3. People who think and believe that they have it worse than anyone else. This is truly something that gets my blood stir-fried. Everyone has problems. Some people have HUGE problems. Some people have problems that involve food and water, life and limb, life or death. So, your favorite television program didn't record, you broke your fifth smart phone, and your check was a little short. This may be life or death to you, but I assure you it won't be to other people. Keep your whining in check. No one wants to hear it. They have their own problems and the world has even bigger issues. My solution is usually to remind these people that the "stuff" that they are allowing to consume them is miniscule in the whole scheme of things. This doesn't win me popularity contests, but neither does "oh, you think you have problems?" Today, a co-worker told me she thinks that the universe is out to get her. I asked her why she thought that. She indicated that her new smart phone's speaker wasn't working and now she has to go to the phone store again. I thought this was slightly, if not obnoxiously, humorous as I had just been scanning the world news headlines and had viewed literally dozens of images of pain, war, terror, death and dismemberment. So, I told her "yes, I suppose that's pretty serious, but check out the world news headlines real quick and you will likely see that the universe is too busy to be after you through your smart phone." She paused and laughed at herself and thanked me for helping her keep things in perspective (a little sarcastically, but she thanked me nonetheless). Now, keep in mind, She's got a sense of humor so, don't try that on just anyone.
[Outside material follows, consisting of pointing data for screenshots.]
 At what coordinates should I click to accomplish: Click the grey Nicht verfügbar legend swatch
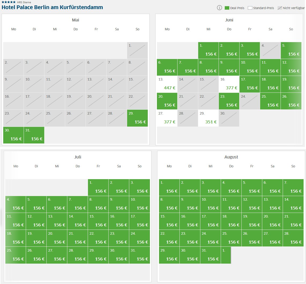(x=279, y=8)
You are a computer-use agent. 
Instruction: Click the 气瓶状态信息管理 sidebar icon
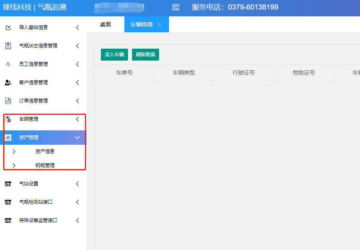[8, 46]
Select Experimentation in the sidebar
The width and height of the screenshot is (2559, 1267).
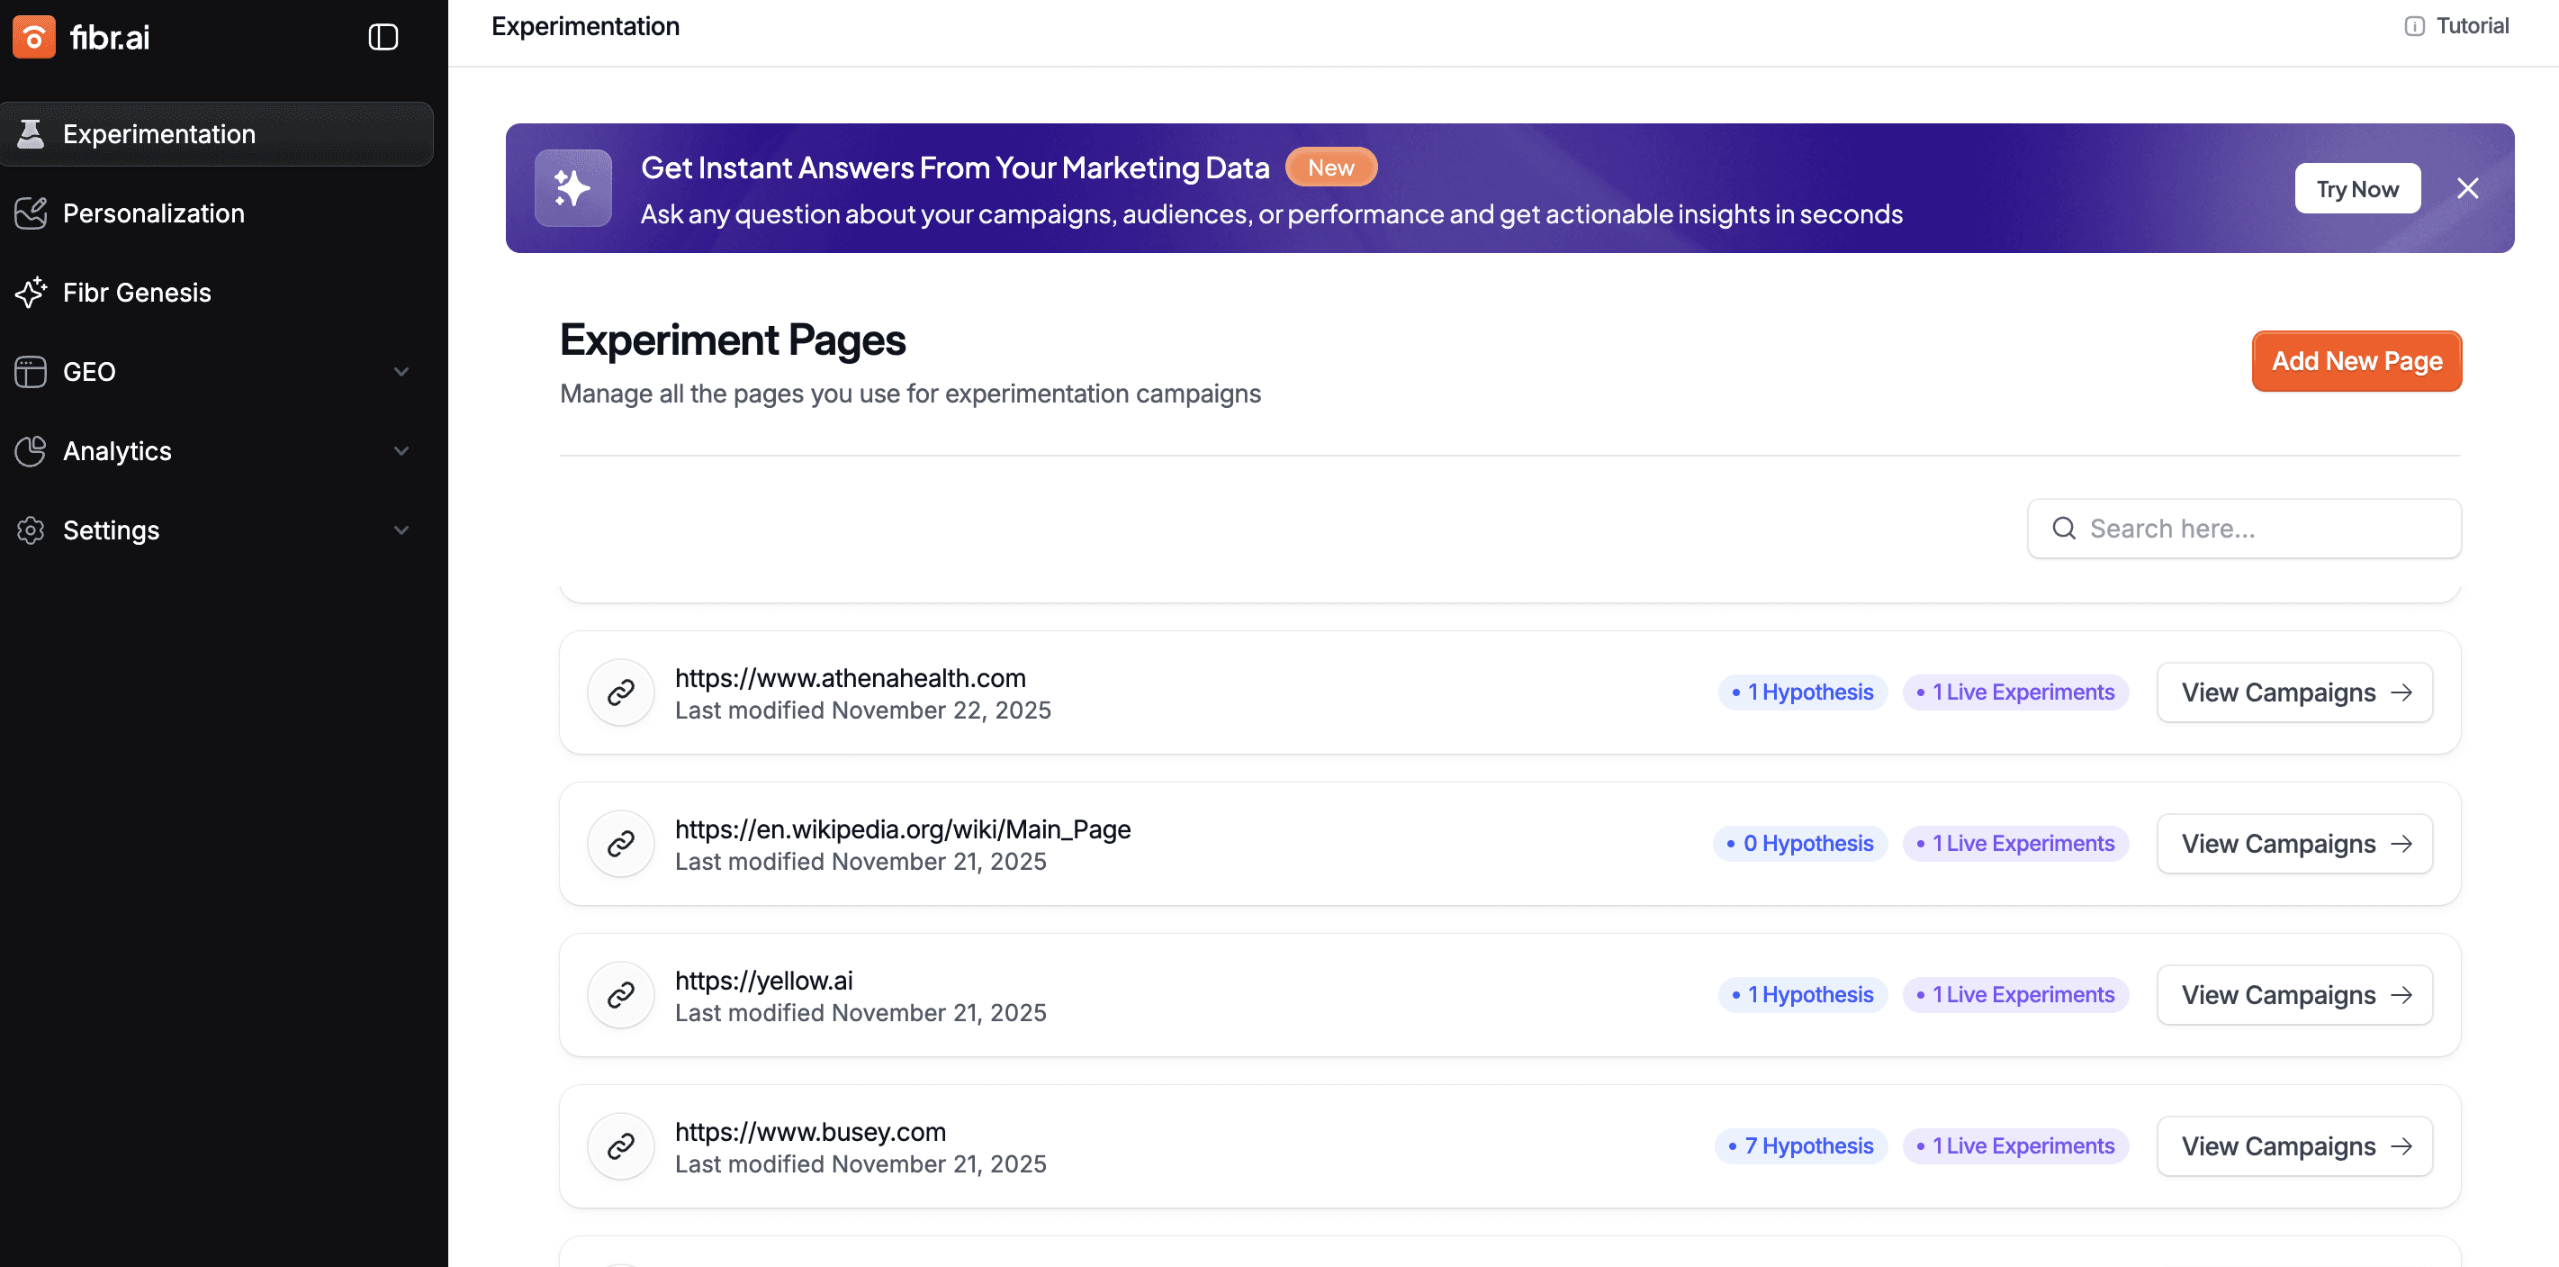click(159, 134)
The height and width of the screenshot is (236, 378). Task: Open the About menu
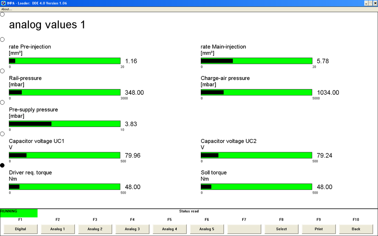7,9
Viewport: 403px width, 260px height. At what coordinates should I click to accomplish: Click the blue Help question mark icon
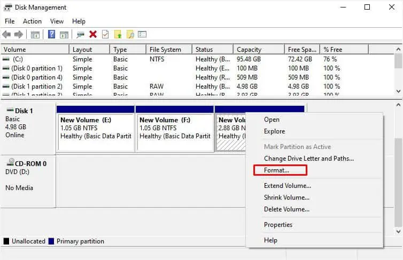point(52,34)
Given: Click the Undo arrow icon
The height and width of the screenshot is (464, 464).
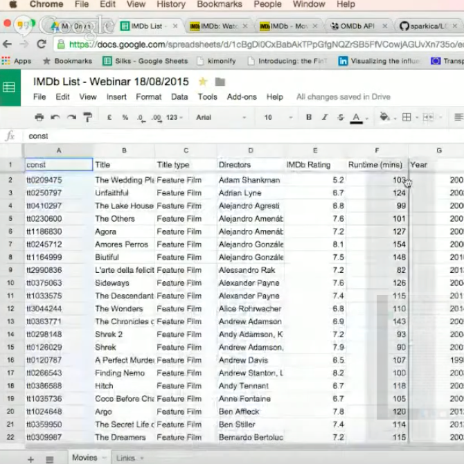Looking at the screenshot, I should tap(55, 118).
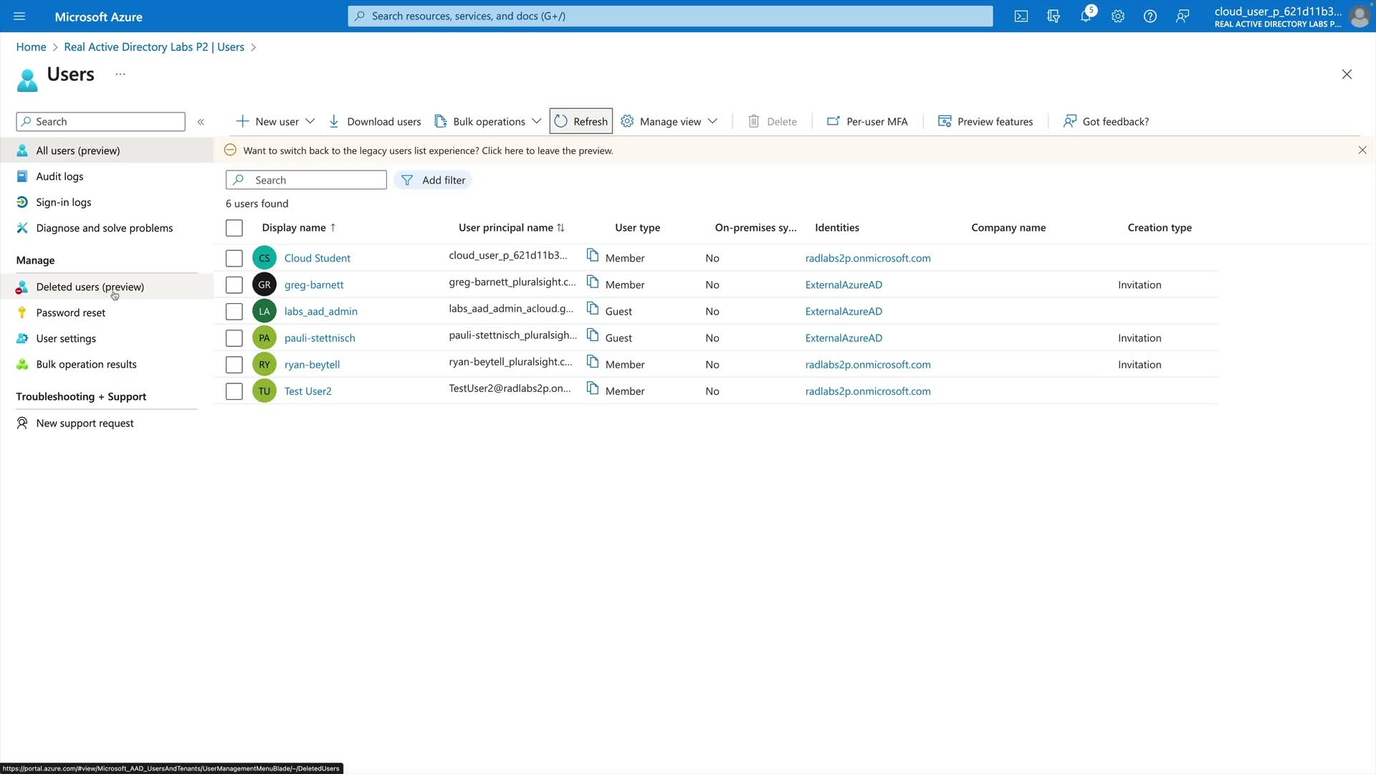Go to Deleted users (preview)

point(90,287)
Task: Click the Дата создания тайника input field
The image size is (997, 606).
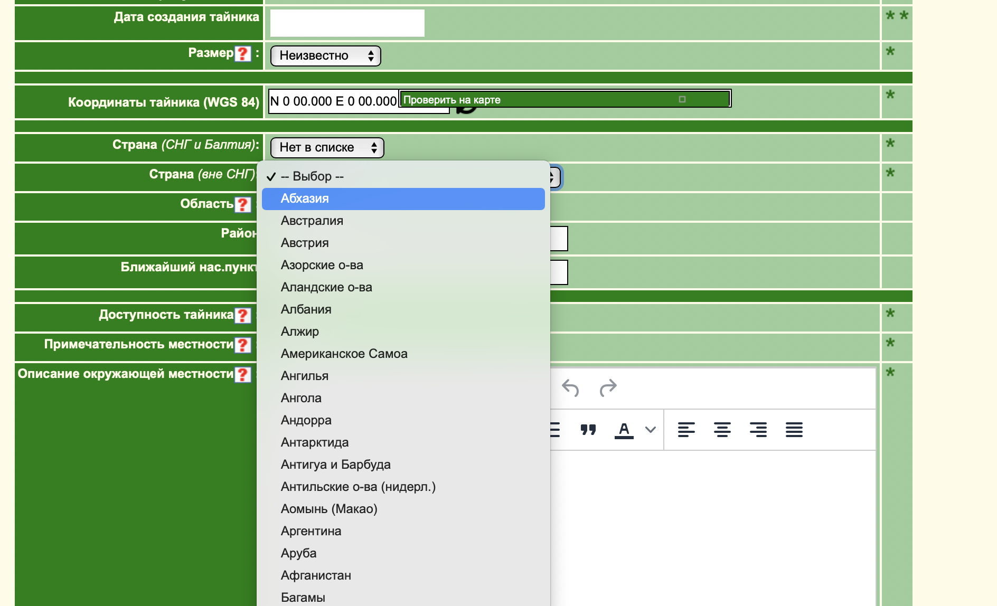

Although I could go on, I won't. I hope you enjoyed today's appropriate rant-fest and hopefully could relate a little. Now, as I promised...I am going to tie this all together to be in line with topic.

here goes.....

In order to be fully self-reliant and prepared for anything that life may throw at you, you must first practice your social skills. I have a previous post on this topic which I will be adding to at a later date. In order to practice social skills, you need to know how to find a healthy way to vent, right? Well, there you go. A healthy way to vent is in a generic manner on a post or blog and said with an entertaining spin with the intent of humoring others without harming others. You can think it, write it, read it, chuckle at it and move on to invest your energies into honing those social interaction skills that we discussed earlier. There you have it. I have tied it all together after all. Not bad eh?